The neoliberal policies begun under Ronald Reagan, and continued under successive administrations of both parties, account for much of the problem. Monetary policy in the 1980s led to a 60 percent drop in farm values, while record production forced prices down as exports fell by more than 20 percent. By 1984, farm debt was twice what it was in 1978.

This left many independent farmers incapable of competing with the large factory farms and big agricultural conglomerates. Today, more than 250,000 factory farms exist throughout the country. These farms make up most of the $134.7 billion America’s farms contribute to the economy. The largest four dairy co-ops alone control a 50 percent market share.

These large farms also make up most of the pollution generated by food production. Unlike family farms, which tended to protect the land and environment they passed down through the generations, these large corporate farms are motivated by profits to employ as little environmental safeguarding as necessary. Livestock farms alone generate as much as 70 percent of America’s ammonia emissions, to say nothing of other gases contributing to climate change.

Globally, “animal agriculture accounts for 14.5 percent of total anthropogenic greenhouse gas emissions annually,” Foreign Policy reports, as well as 60 percent of nitrous oxide and 50 percent of all methane emissions. In Duplin County, North Carolina (where my mother lived for many years), hog waste from the factory farms weighed as much as human waste for the entire city of Boston, Massachusetts. Residents actually sued because of the negative effects these large hog farm factories had on their health and environment

This is to say nothing about the quality of life those animals experience on factory farms. These pitiful creatures live in dark, cramped conditions and are frequently tortured before being slaughtered. As Kathie Jenni, a professor of philosophy and director of human-animal studies at the University of Redlands wrote in a letter to the Los Angeles Times, “[p]igs, cows and chickens are boiled to death, suffocated, hung upside-down to bleed out and (in the case of male chicks, who will not lay eggs for profit) ground up alive in giant blenders.”

This is not what God, what nature, or even what the Founding Fathers intended. America was founded as a nation of yeoman farmers. Obviously, those days are behind us; urbanization saw to that. However, that does not mean we cannot do something about the scourge of factory farming. We can create policies that disincentivize such terrible farming conditions while promoting family and independent farms. We should be subsidizing small farms, not big agribusiness. We can build school-to-farm pipelines by encouraging agricultural education in our schools and colleges. We can continue to create and support local farmers’ markets, creating spaces within our communities for our small farmers to sell their goods and compete with the large factory farms. We can enforce anti-trust laws in the agricultural sector. And we can pass laws that protect both animals and the environment from the scourge of factory farming.

There are things we as individuals can do, too.
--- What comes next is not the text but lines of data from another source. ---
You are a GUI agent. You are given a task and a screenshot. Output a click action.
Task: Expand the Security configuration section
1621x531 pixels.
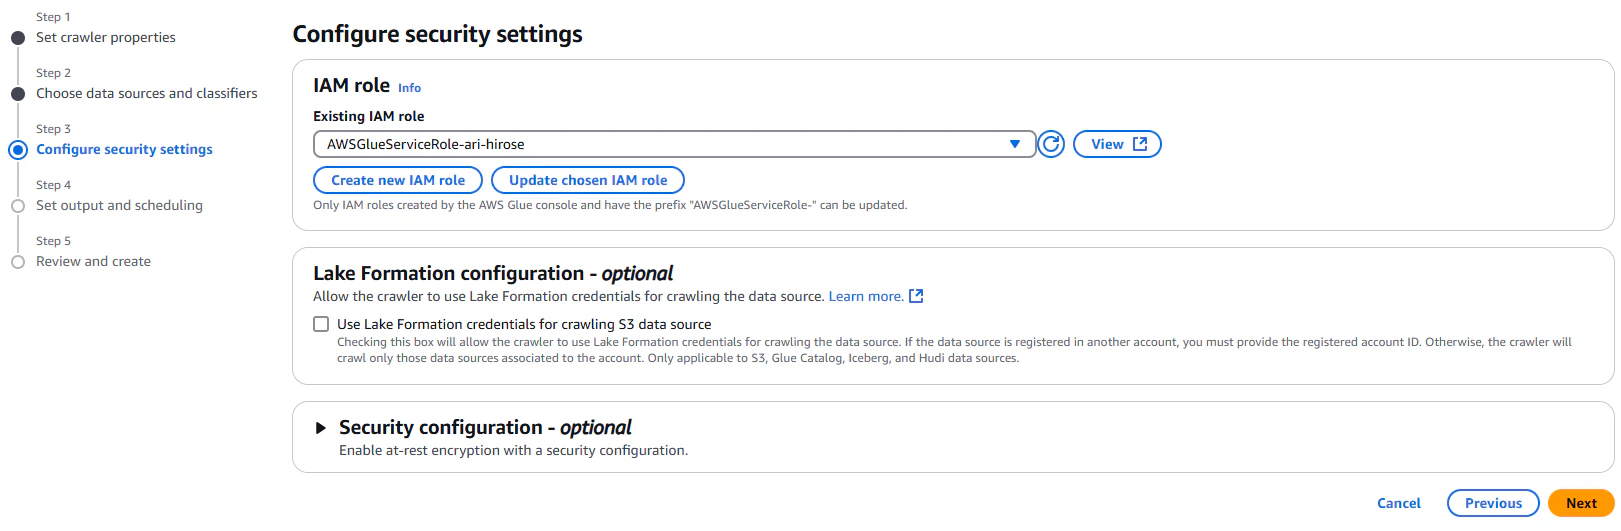coord(321,428)
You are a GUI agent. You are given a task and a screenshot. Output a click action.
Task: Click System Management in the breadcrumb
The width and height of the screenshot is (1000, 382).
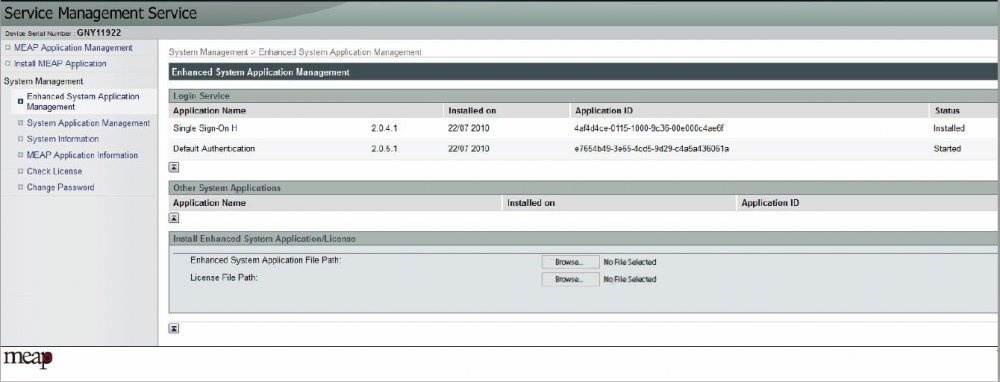(208, 52)
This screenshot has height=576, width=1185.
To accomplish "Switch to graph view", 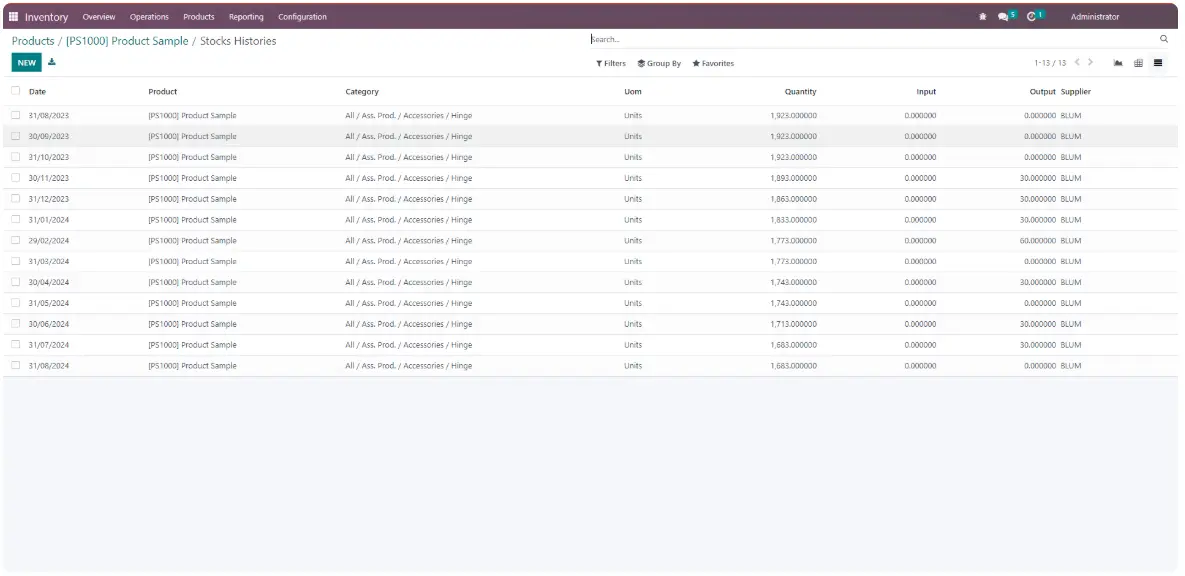I will pyautogui.click(x=1118, y=63).
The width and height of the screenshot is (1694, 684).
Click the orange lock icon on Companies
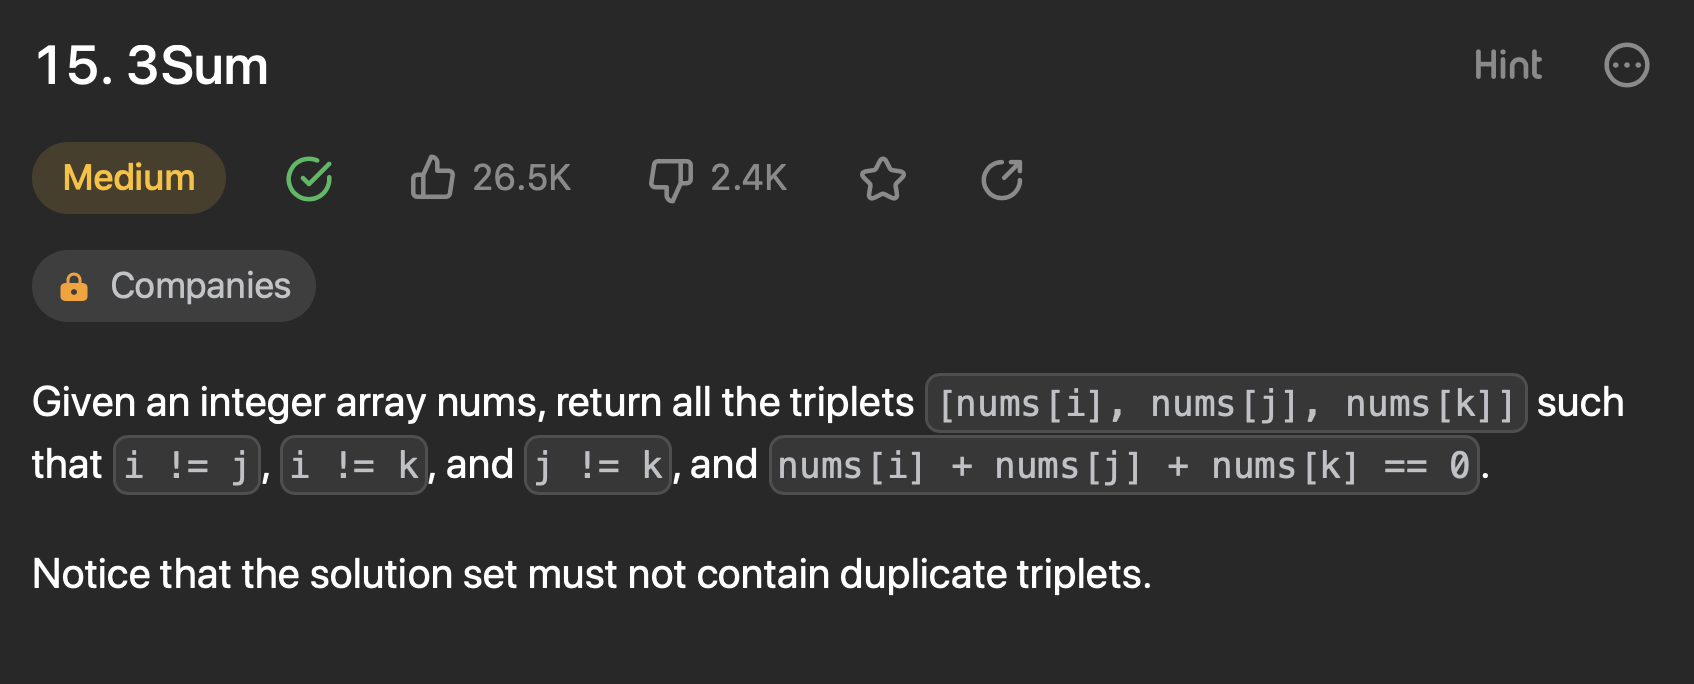74,286
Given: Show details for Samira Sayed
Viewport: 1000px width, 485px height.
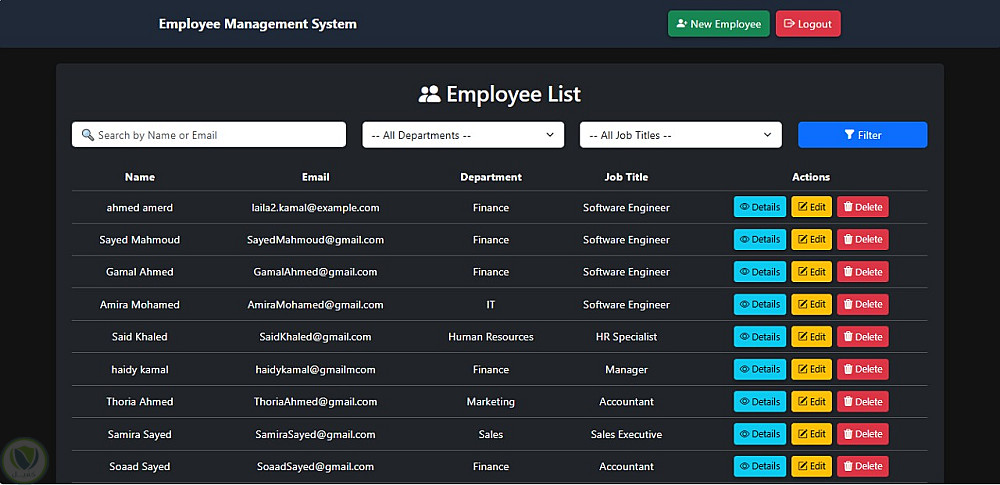Looking at the screenshot, I should tap(760, 434).
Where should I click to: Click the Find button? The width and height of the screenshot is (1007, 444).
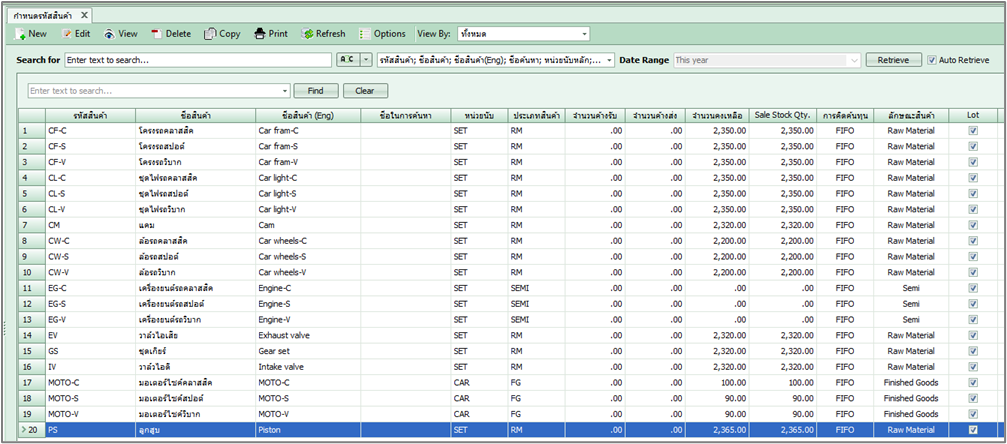[316, 91]
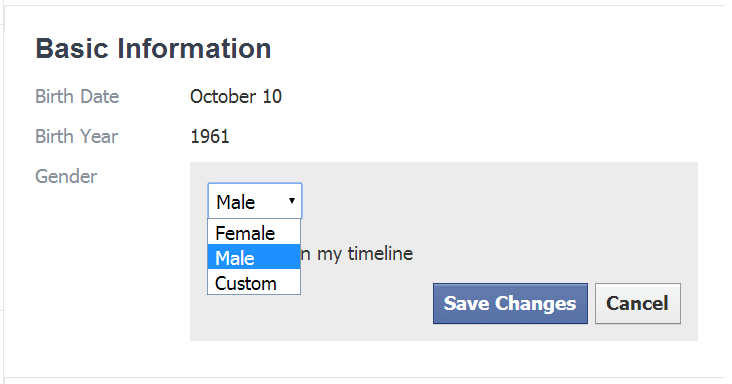This screenshot has width=732, height=384.
Task: Click empty gray area right of gender dropdown
Action: point(490,201)
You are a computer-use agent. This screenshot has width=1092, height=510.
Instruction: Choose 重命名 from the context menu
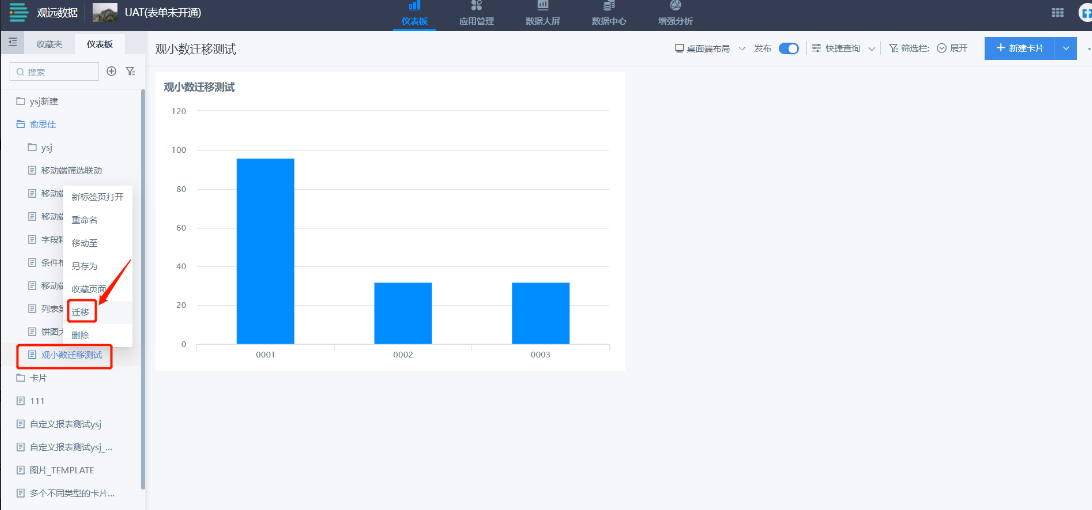pos(85,220)
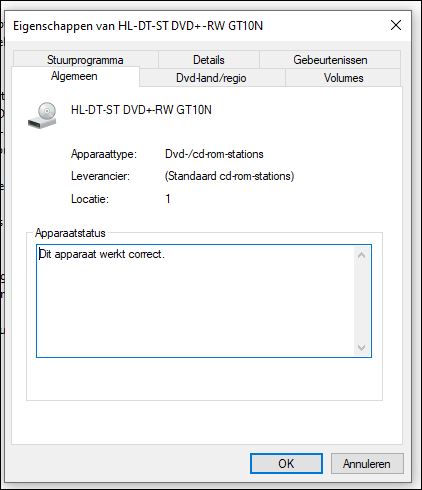Open the Volumes tab
Viewport: 422px width, 490px height.
click(343, 78)
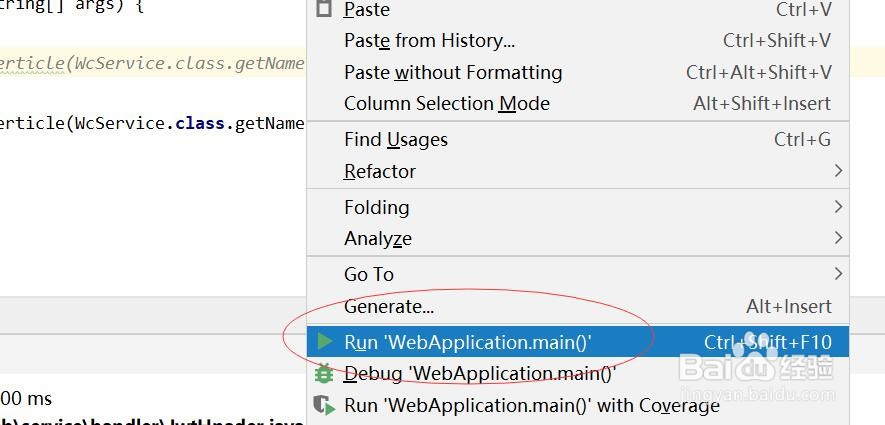Click the green Run triangle icon
This screenshot has width=885, height=425.
[x=324, y=342]
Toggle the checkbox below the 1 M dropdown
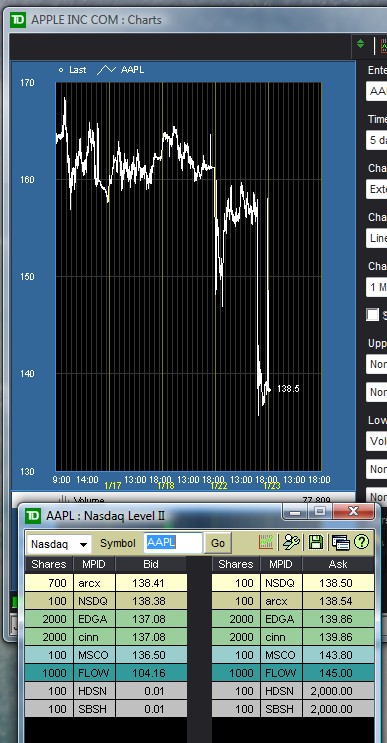The height and width of the screenshot is (743, 387). (373, 315)
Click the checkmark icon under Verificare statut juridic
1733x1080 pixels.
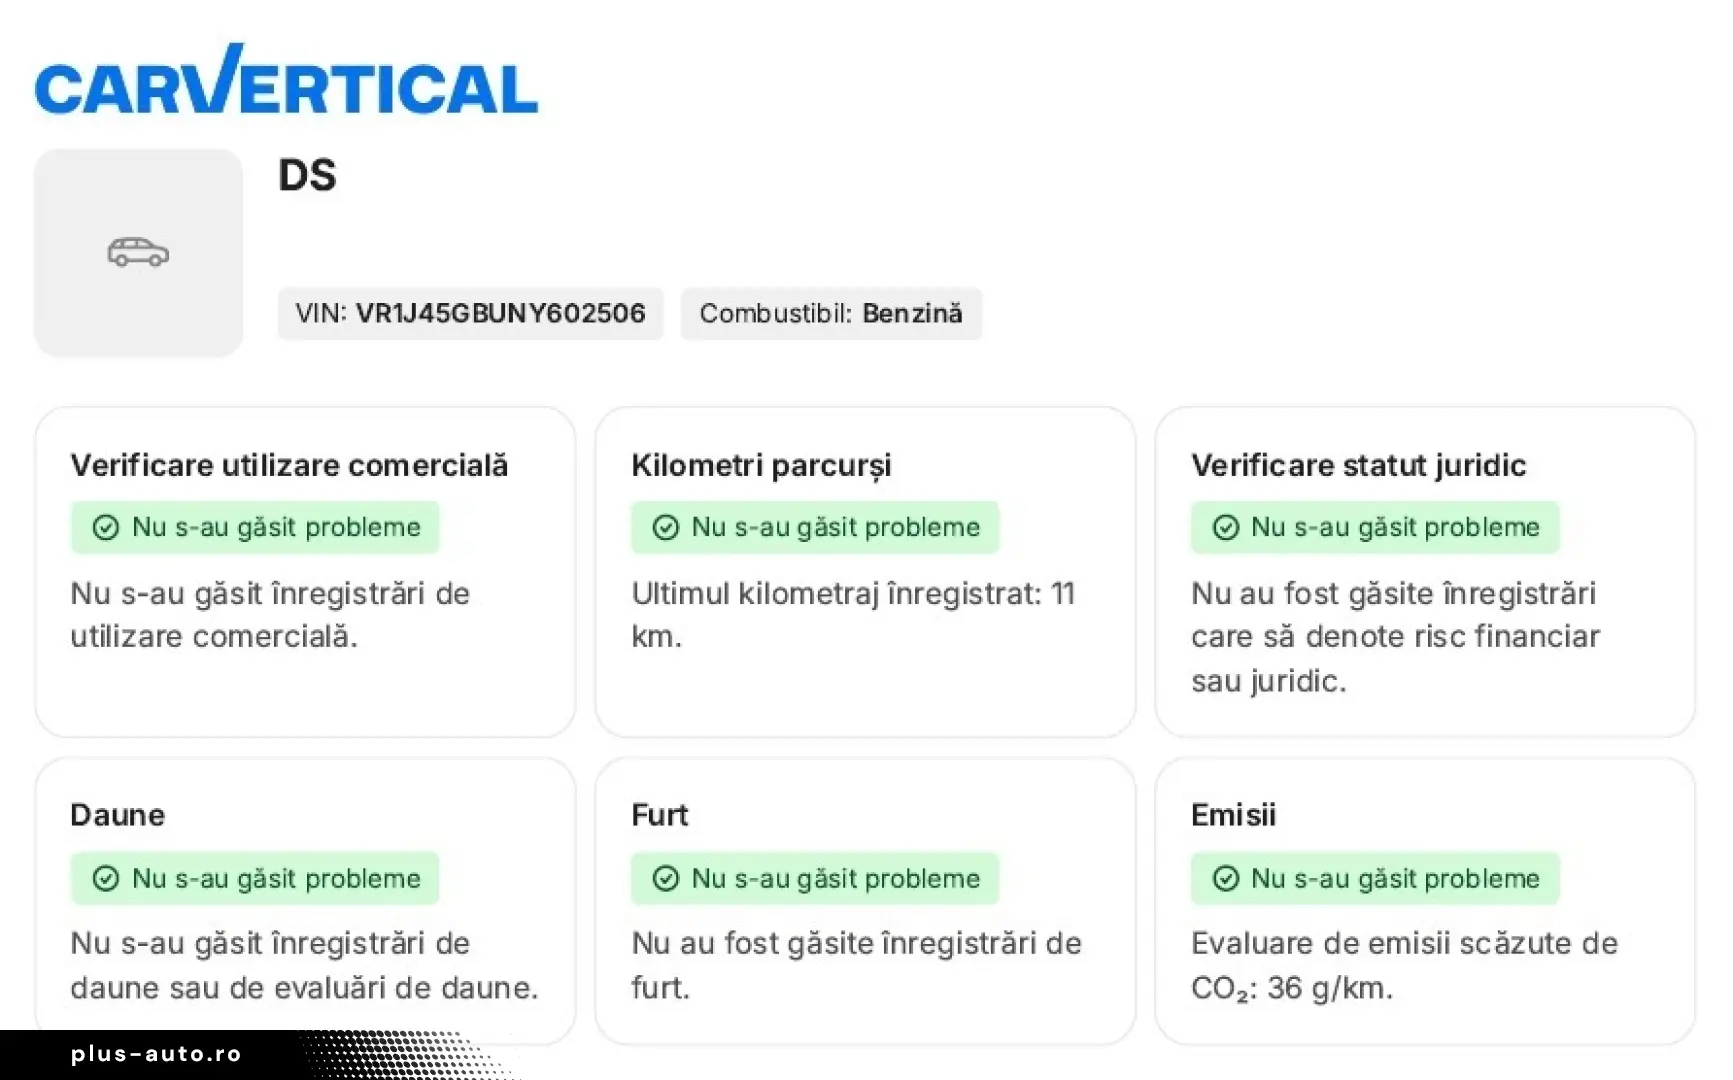[x=1225, y=528]
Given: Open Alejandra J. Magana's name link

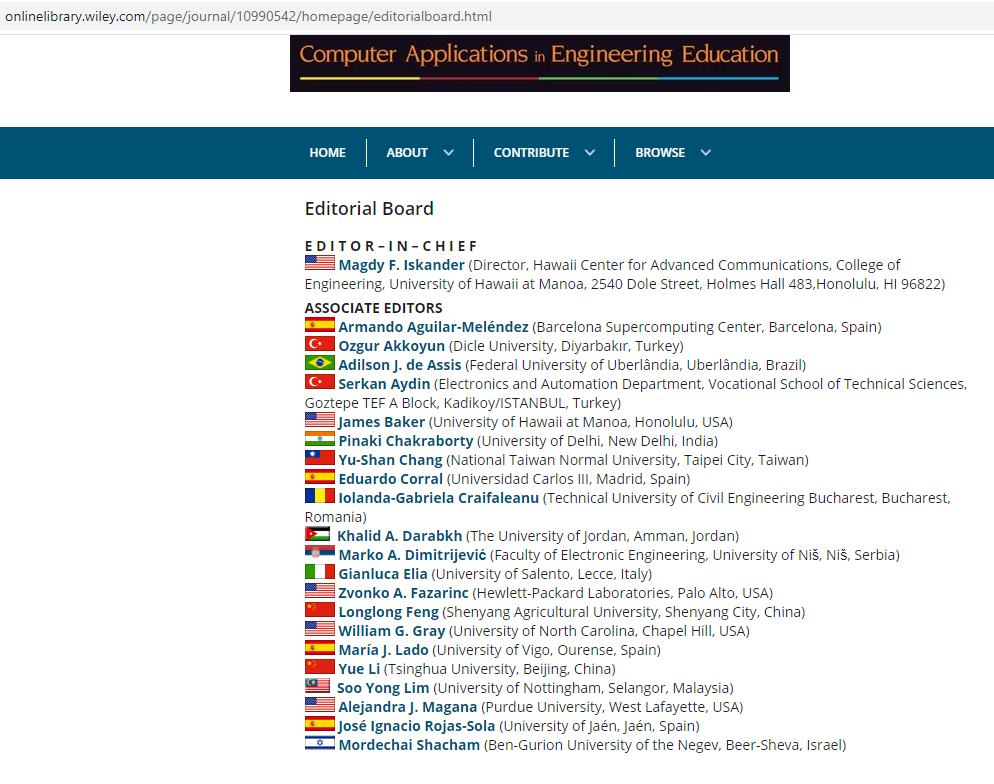Looking at the screenshot, I should 408,707.
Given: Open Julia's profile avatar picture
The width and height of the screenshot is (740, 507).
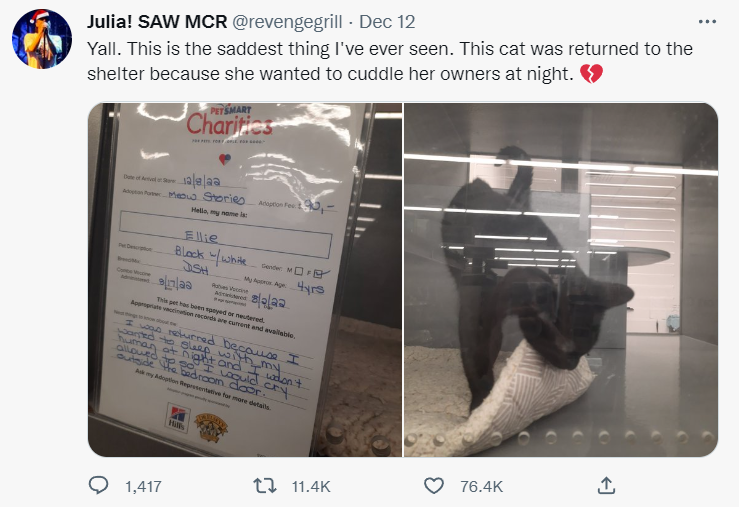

We can limit our meat intake to once or twice a week or buy from local farmers who treat their livestock humanely. We can grow our own food or buy from our local produce farmers. We can research the origins of our foods, write our elected representatives, and demand politicians support our neighbors over their corporate donors and Big Ag.

Hardworking and unpretentious, our farmers make up the beating heart of the heartland and grow the grain that gives the breadbasket its name. It’s why I am proud to wear my new “Support Your Local Farmer” shirt today – a shirt I was happy to buy at Chaney’s Dairy Barn, because I am proud to shop locally and to support the farmers in my community.

American farmers need the help of the American people, and the American people need American farmers. On this National Farmer’s Day, let’s renew our commitment to them by ending our reliance on factory farming and committing to supporting America’s small farms.